“A stunning 95 percent of European companies in our recent survey say they’re capturing value from cloud, and more than one in three say they intend to have more than half of their workloads on cloud,” say McKinsey consultants Bernardo Betley, associate partner; Hana Dib, associate partner; Bjørnar Jensen, senior partner and Bernhard Mühlreiter, partner.

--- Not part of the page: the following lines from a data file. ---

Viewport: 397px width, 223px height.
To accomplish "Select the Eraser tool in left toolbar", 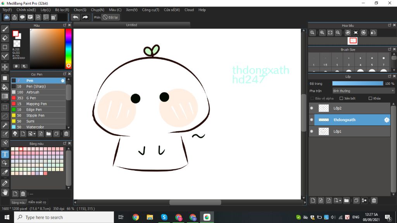I will pos(5,38).
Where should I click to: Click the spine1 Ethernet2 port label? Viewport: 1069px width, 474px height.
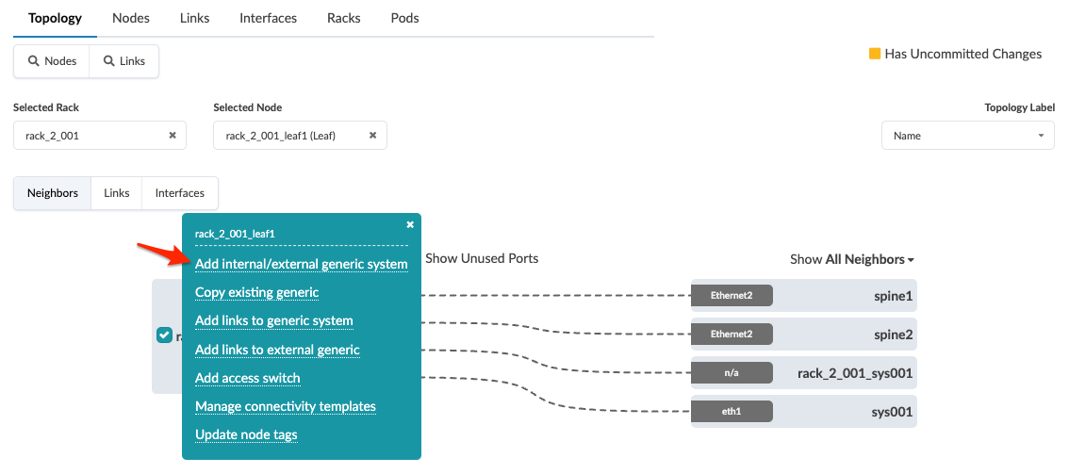(732, 296)
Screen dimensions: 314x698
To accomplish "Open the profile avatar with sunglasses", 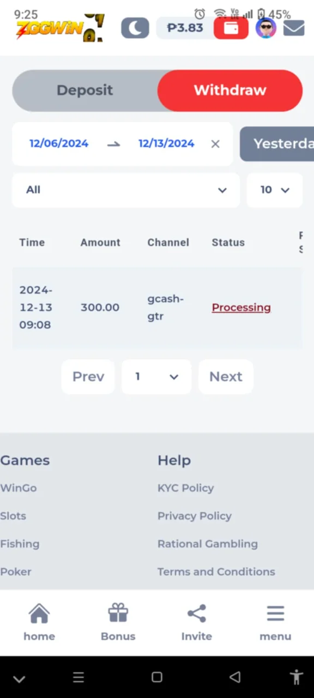I will pos(266,28).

That’s the good news.
The bad news? “The vast majority of the value companies have captured, for example, remains in isolated pockets and at subscale,” the consultants also say.
Some of that might be caused by the way European companies (the subjects of the study) have implemented cloud computing.
“The focus of their cloud efforts, for example, has been disproportionately on improvements to IT, which generate lower rates of value than improvements to business operations,” McKinsey says.
Somewhat oddly, “most companies (71 percent) measure it (benefits) in IT operational improvements, 66 percent in IT cost savings, and 63 percent in number of applications on cloud,” McKinsey says. “Only about one in three European companies, however, monitors non-IT outcomes, such as cost savings outside IT (37 percent) or new revenue generation (32 percent).”
That might seem odd for many observers, since those outcomes (cost savings or revenue enhancement) might seem the obvious way to measure outcomes. “Our research and experience are clear that about two-thirds of the potential value of cloud comes from revenue uplift and cost savings in business operations,” McKinsey says.
“Compared to U.S. companies, about five times more European companies are still pursuing an IT-led cloud migration, with significant emphasis on lifting and shifting existing workloads,” the consultants say.